The larger the number, the more the models differ. Here we see that the negative binomial model is “better” than the poisson (which makes sense in light of the overdispersion!)

Exposure variables

In a poission/negative binomial, one can enter “exposure” variables to the model. This is to account for uneven sample spaces (e.g., different sizes of countries, different lengths of utterances).

Let’s introduce an artificial exposure variable to our data. The variable wmc is the working memory capacity of each participant. This is clearly not the same as time/duration, but might represent a different sort of sample space each participant could draw from. This plot shows the distribution of log(wmc). I log transformed wmc because the model failed otherwise ;)

ggplot(dat, aes(x = log(wmc), fill = modality)) + 
  geom_histogram(position = 'dodge', alpha = .8)
`stat_bin()` using `bins = 30`. Pick better value `binwidth`.

The exposure variable will divide the lambda by exposure, creating “tau”.

So we end up with two terms: lambda = the mean, and tau = the mean / exposure. The tau variable is entered in the formula as a normalisation/control technique.

Fit the model like this:

pm2 <- glm(produced ~ trial_type * modality  + offset(log(wmc)), data = dat, family = 'poisson')  

model summary:

summary(pm2)

Call:
glm(formula = produced ~ trial_type * modality + offset(log(wmc)), 
    family = "poisson", data = dat)

Coefficients:
                             Estimate Std. Error z value Pr(>|z|)    
(Intercept)                   -3.7559     0.1270 -29.574   <2e-16 ***
trial_typeprime                1.7534     0.1376  12.747   <2e-16 ***
modalitySCMC                   0.3282     0.1762   1.863   0.0625 .  
trial_typeprime:modalitySCMC   0.3053     0.1891   1.615   0.1064    
---
Signif. codes:  0 '***' 0.001 '**' 0.01 '*' 0.05 '.' 0.1 ' ' 1

(Dispersion parameter for poisson family taken to be 1)

    Null deviance: 1270.40  on 127  degrees of freedom
Residual deviance:  548.79  on 124  degrees of freedom
AIC: 943.65

Number of Fisher Scoring iterations: 5

We can plot this model agsint the others. Not a huge change, probably because I am not using a “real” exposure variable :)

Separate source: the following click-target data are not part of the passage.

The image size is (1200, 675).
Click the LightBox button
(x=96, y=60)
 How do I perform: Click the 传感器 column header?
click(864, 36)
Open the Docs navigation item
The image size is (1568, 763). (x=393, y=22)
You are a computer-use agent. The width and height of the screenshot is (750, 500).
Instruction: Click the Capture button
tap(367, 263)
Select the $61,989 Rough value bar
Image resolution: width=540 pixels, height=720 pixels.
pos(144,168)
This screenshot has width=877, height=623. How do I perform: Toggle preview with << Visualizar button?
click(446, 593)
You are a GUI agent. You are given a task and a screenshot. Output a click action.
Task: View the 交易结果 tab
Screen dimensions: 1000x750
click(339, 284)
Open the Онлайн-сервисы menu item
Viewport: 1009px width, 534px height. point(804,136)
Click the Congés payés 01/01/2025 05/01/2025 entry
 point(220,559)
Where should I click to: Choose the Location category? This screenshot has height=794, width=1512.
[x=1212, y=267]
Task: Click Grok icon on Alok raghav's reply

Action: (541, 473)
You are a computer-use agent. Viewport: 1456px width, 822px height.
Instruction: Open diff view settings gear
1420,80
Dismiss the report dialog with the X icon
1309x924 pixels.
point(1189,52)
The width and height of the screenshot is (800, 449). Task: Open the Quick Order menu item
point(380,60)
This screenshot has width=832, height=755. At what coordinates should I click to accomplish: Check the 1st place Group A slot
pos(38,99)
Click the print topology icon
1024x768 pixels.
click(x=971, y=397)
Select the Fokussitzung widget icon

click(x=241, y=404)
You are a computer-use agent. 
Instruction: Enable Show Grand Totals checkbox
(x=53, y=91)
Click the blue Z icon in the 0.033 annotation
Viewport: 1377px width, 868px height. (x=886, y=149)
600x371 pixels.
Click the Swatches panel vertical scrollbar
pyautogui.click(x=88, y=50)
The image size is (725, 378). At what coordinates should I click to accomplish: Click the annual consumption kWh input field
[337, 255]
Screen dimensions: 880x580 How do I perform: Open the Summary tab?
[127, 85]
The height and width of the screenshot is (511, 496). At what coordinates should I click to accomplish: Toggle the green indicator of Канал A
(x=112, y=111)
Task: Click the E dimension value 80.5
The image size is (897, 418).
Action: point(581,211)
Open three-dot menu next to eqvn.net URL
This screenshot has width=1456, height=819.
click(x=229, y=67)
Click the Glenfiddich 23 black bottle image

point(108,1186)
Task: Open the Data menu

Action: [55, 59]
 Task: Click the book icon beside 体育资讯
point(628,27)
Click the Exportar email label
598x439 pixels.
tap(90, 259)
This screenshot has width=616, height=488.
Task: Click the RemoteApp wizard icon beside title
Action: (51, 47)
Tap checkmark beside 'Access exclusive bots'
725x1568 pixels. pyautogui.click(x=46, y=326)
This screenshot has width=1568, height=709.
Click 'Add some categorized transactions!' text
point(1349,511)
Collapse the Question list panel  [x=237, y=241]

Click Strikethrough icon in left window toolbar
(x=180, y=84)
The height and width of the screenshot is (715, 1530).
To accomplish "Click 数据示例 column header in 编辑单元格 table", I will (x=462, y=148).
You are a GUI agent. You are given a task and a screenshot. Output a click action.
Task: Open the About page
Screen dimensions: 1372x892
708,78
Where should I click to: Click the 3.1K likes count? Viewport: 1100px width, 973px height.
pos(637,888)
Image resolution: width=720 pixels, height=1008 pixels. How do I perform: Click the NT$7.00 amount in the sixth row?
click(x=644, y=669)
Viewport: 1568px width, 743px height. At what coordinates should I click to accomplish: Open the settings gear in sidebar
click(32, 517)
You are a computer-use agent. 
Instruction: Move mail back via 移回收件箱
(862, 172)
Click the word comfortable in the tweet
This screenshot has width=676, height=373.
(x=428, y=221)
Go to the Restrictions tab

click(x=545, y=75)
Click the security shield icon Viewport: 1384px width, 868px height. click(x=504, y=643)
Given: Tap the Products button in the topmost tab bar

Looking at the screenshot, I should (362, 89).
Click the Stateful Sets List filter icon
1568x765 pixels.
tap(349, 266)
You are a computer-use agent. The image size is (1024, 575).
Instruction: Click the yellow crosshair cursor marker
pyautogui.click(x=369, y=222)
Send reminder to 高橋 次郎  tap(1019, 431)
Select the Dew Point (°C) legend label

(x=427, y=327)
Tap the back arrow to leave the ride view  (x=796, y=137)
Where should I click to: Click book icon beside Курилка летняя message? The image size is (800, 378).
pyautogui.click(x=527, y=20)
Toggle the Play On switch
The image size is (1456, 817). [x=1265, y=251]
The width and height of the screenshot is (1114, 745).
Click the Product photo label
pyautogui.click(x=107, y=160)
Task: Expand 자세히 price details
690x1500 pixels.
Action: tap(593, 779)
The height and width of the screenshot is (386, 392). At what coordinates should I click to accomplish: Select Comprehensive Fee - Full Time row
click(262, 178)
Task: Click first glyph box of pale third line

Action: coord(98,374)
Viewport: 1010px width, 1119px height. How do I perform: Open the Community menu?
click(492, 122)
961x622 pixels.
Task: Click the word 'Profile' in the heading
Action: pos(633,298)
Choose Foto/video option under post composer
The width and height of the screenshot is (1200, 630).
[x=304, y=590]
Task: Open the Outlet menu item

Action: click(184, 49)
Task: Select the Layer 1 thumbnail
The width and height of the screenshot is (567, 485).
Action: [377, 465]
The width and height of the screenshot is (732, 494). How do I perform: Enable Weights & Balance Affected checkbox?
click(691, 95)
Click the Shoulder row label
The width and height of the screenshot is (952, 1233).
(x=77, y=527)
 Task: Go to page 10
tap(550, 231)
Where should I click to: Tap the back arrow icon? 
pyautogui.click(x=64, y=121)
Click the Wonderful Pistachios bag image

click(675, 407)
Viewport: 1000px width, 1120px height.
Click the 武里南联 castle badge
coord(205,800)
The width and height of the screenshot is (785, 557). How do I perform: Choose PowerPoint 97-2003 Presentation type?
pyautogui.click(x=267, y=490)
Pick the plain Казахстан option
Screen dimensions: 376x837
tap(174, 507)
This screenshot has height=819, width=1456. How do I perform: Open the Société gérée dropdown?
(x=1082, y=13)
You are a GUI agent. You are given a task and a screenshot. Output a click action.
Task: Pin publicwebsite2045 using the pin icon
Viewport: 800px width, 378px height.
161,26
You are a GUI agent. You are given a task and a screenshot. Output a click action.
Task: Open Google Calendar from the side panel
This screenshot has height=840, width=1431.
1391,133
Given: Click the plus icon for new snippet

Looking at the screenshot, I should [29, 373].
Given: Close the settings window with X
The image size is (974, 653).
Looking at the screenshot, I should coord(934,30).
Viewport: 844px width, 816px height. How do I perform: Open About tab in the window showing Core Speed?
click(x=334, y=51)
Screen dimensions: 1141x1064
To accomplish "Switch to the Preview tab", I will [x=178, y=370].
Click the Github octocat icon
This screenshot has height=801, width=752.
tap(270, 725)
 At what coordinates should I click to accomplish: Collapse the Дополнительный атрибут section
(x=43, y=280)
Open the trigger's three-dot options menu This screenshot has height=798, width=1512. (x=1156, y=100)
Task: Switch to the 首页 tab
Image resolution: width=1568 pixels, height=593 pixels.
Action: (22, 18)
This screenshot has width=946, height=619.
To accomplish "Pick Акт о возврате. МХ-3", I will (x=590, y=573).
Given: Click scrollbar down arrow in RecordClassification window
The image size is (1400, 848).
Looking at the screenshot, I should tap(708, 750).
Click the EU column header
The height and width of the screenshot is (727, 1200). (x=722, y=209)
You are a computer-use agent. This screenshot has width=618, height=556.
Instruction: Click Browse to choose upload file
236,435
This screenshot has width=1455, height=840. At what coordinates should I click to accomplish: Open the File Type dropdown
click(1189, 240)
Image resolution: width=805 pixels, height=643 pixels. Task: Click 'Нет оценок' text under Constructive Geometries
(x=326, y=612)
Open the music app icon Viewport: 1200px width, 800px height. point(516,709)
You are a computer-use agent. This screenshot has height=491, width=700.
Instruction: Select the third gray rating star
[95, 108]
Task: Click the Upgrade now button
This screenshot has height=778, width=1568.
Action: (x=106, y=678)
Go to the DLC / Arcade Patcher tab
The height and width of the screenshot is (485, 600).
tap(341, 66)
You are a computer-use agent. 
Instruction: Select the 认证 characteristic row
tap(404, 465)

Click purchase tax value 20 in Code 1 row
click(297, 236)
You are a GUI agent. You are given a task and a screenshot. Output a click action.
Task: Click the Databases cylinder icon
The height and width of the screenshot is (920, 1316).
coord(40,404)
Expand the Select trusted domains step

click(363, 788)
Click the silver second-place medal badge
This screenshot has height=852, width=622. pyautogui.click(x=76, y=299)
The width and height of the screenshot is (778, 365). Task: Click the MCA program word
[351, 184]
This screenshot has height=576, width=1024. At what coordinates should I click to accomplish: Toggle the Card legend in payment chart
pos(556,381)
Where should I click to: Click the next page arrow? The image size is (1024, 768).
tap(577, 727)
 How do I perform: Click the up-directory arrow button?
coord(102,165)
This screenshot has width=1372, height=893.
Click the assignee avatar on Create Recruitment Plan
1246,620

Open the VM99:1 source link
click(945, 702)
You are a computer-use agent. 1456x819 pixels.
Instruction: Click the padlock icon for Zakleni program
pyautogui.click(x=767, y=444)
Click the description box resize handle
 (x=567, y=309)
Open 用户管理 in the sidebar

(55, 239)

p2_plot <- as.data.frame(emmeans(pm2, ~ trial_type|modality, type= 'response')) %>%
  mutate(model = 'exposure')


comb_plot <- comb_plot %>%
  rbind(p2_plot) %>%
  mutate(model = factor(model, levels = c('poisson', 'exposure', 'negative binomial')))

ggplot(comb_plot, aes(y = rate, x = trial_type, color = modality, lty = modality, group = modality)) + 
  facet_wrap(. ~ model) + 
  geom_point() + 
  geom_line() + 
  geom_errorbar(aes(ymin = asymp.LCL, ymax = asymp.UCL), width = .1) +
  theme_bw() +
  labs(x = '') + 
  theme(legend.title = element_blank(), legend.position = 'top')

Conclusion

  • What else do you want to know?
  • Do you have any “real” count data you would like to model?